É o caso da Tejofran, que até a chegada do PSDB ao governo
do estado só fazia serviço de faxina em prédios públicos. Hoje, um de
seus negócios mais prósperos é o de manutenção de trens. Trens da CPTM.
A Tejofran pertence a Antônio Dias Felipe, o Português.
Quando era governador, Covas ficava bravo quando os jornalistas lhe
perguntavam sobre a sua amizade com o Português e a relacionava aos
contratos da Tejofran no governo.
Eram contratos em que a Tejofran entrava com faxineira e
vassoura, e o estado com o dinheiro. Além da limpeza, a Tejofran agora,
depois de quase vinte anos de governo do PSDB, empunha alicate e chave
de fenda, para serviços mais complexos das ferrovias e, portanto, mais
caros.
Mas continua sendo difícil questionar o governo do Estado sobre a
Tejofran.
Na reunião da CPI do Transporte da Câmara Municipal, o
filho de Mário Covas, o vereador Zuzinha, acompanhou tudo. Ele não é
membro da comissão, mas se sentou numa cadeira perto e olhava para os
vereadores encarregados de questionar os burocratas do Estado.
A Tejofran não foi citada uma única vez. Coincidência ou
não, Zuzinha é afilhado do Português. Foi na Tejofran que ele começou
sua carreira profissional, formalmente contratado como advogado.
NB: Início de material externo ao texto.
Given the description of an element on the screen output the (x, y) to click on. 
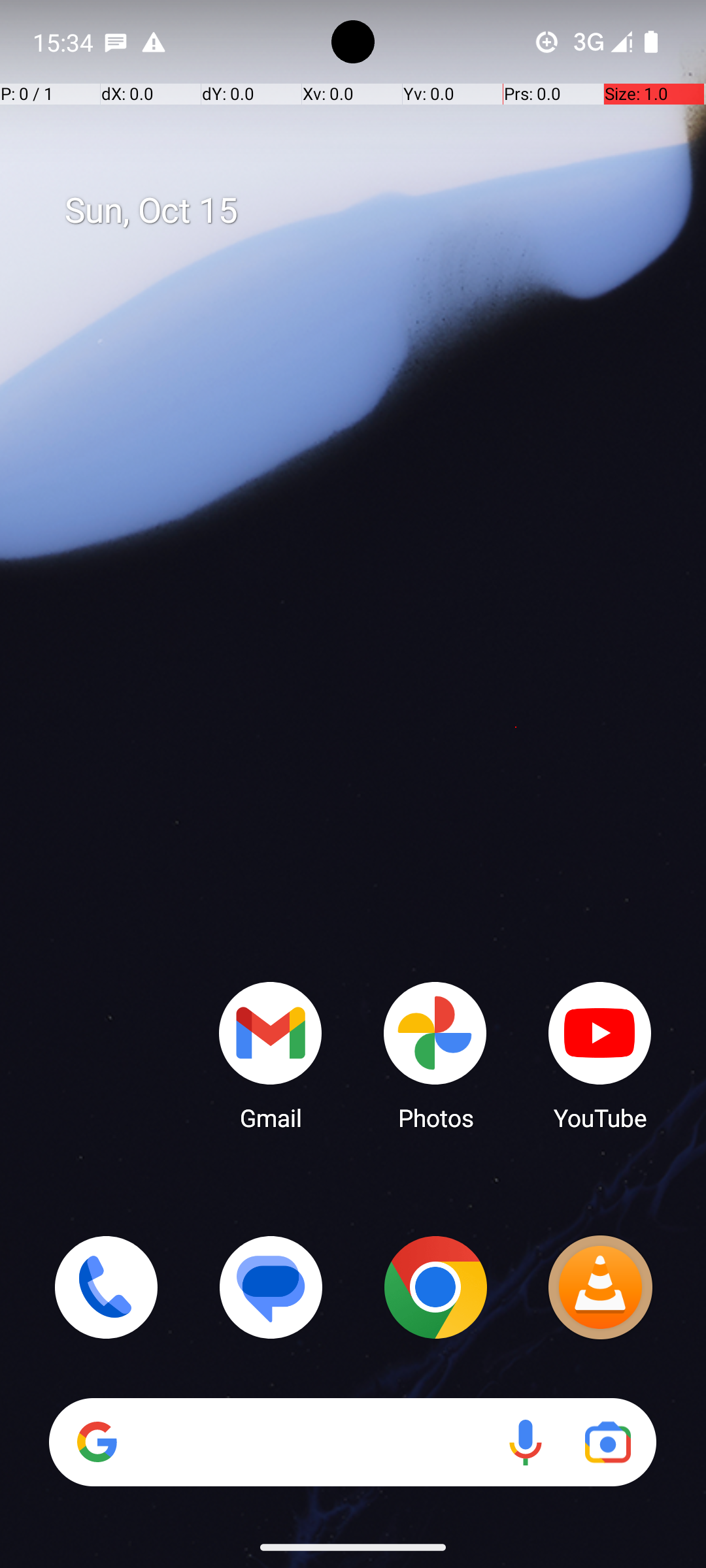
VLC Element type: android.widget.TextView (599, 1287)
Given the description of an element on the screen output the (x, y) to click on. 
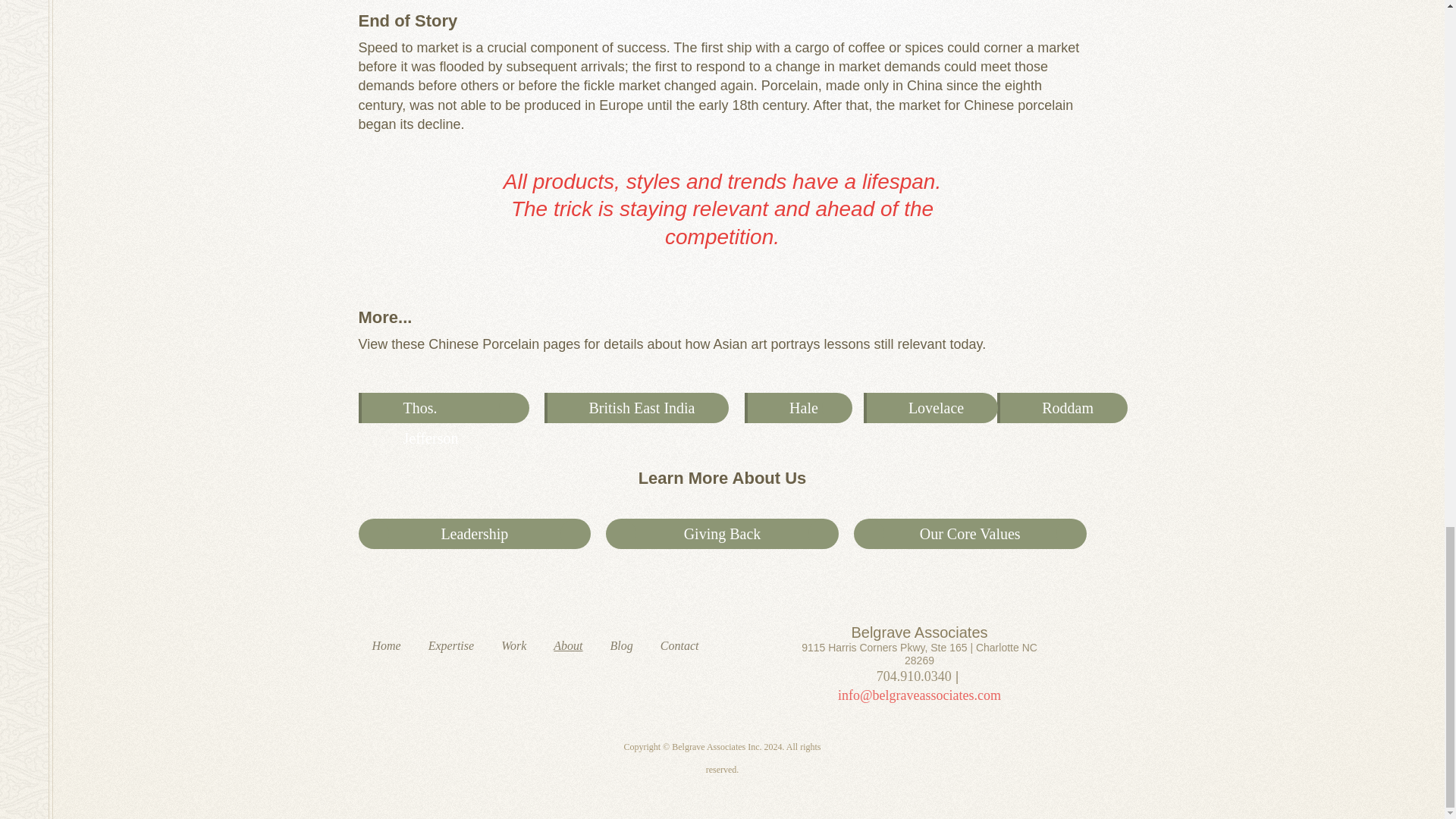
Expertise (450, 645)
Leadership (473, 533)
Hale (790, 408)
Home (385, 645)
Work (513, 645)
Thos. Jefferson (435, 408)
About (567, 645)
Blog (621, 645)
Contact (679, 645)
Giving Back (722, 533)
Lovelace (922, 408)
Our Core Values (970, 533)
British East India (629, 408)
704.910.0340 (914, 676)
Roddam (1054, 408)
Given the description of an element on the screen output the (x, y) to click on. 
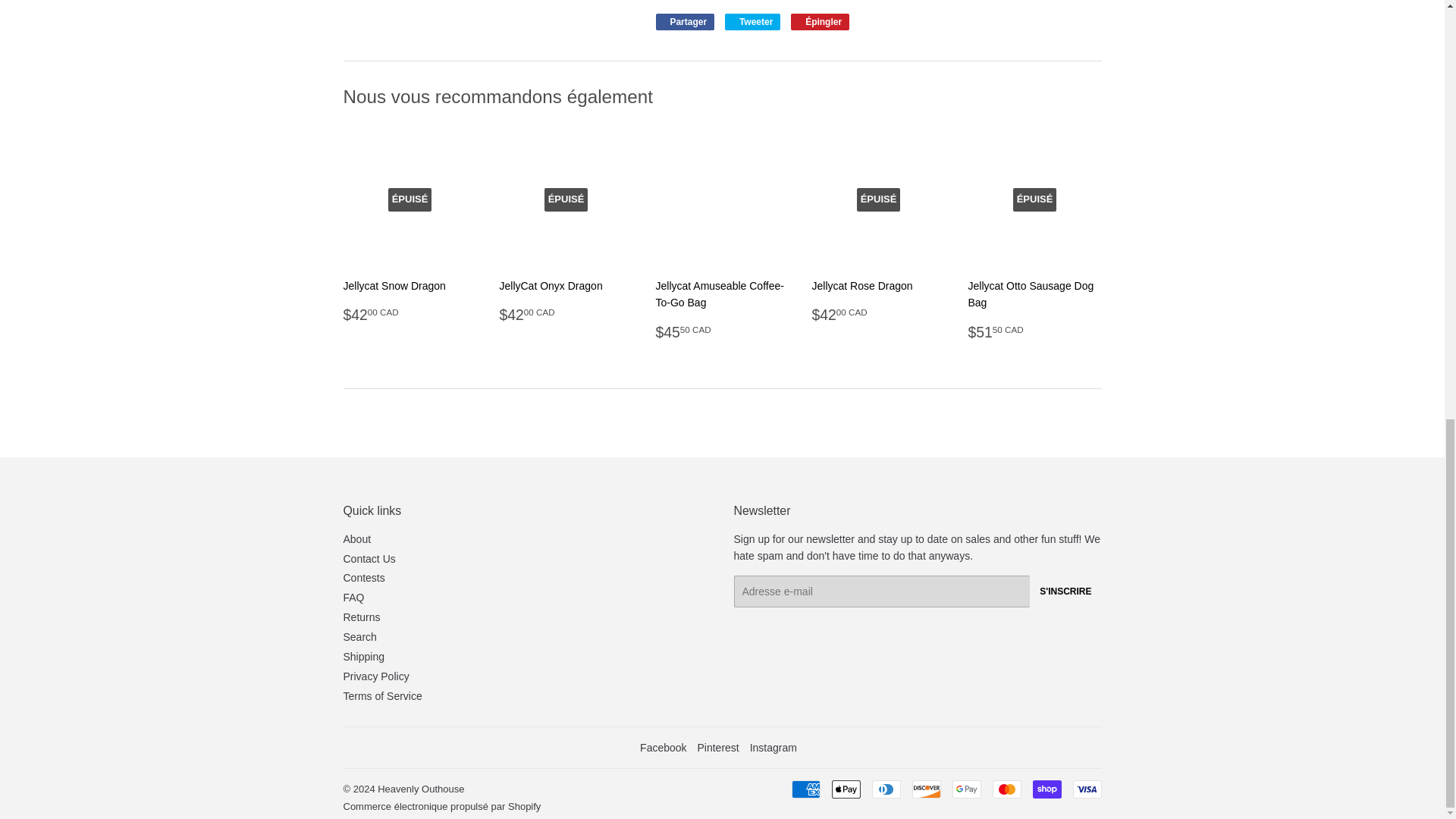
Apple Pay (845, 789)
Google Pay (966, 789)
Diners Club (886, 789)
Visa (1085, 789)
Mastercard (1005, 789)
Tweeter sur Twitter (752, 21)
Shop Pay (1046, 789)
Heavenly Outhouse sur Facebook (662, 747)
Heavenly Outhouse sur Instagram (772, 747)
Discover (925, 789)
Given the description of an element on the screen output the (x, y) to click on. 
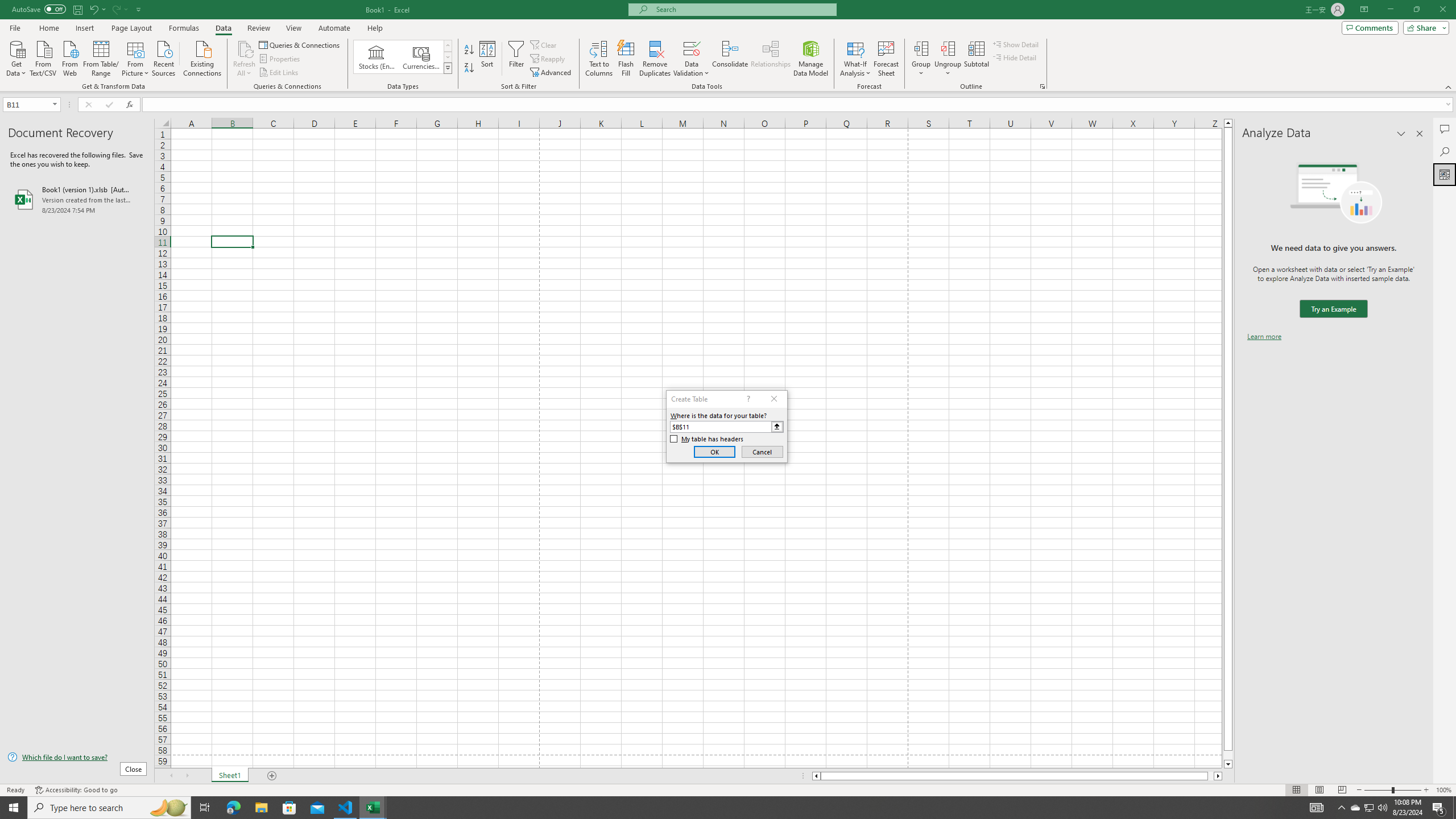
Consolidate... (729, 58)
Stocks (English) (375, 56)
Existing Connections (202, 57)
From Picture (135, 57)
Reapply (548, 58)
Data Types (448, 67)
Queries & Connections (300, 44)
Get Data (16, 57)
Given the description of an element on the screen output the (x, y) to click on. 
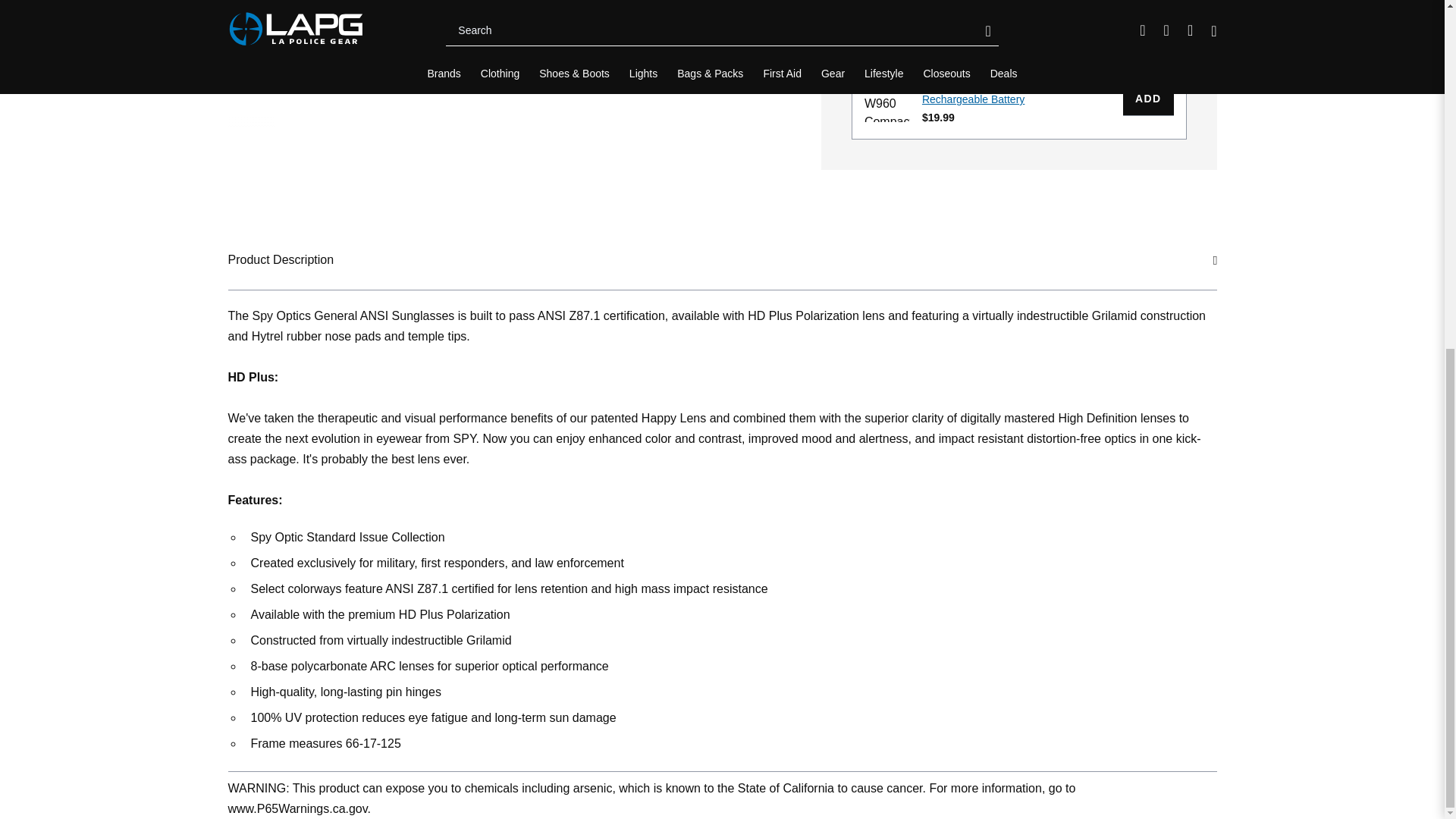
Add (1147, 99)
Options (1133, 14)
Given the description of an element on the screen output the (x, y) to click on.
Português foi padrinho de seu casamento.
“Está na hora de fazer uma faxina nessas relações
promíscuas. Alguém ganha com isso, e não é o passageiro, que paga caro
por um serviço ruim”, diz Centofanti, o Sancho Pança da luta pela
moralização da estatal.
A última da cruzada dele e de Craveiro, o Dom Quixote:
juntaram outros sindicatos para formar a Associação dos Usuários de
Trens de São Paulo. Vem mais denúncia por aí. Mas quem se importa?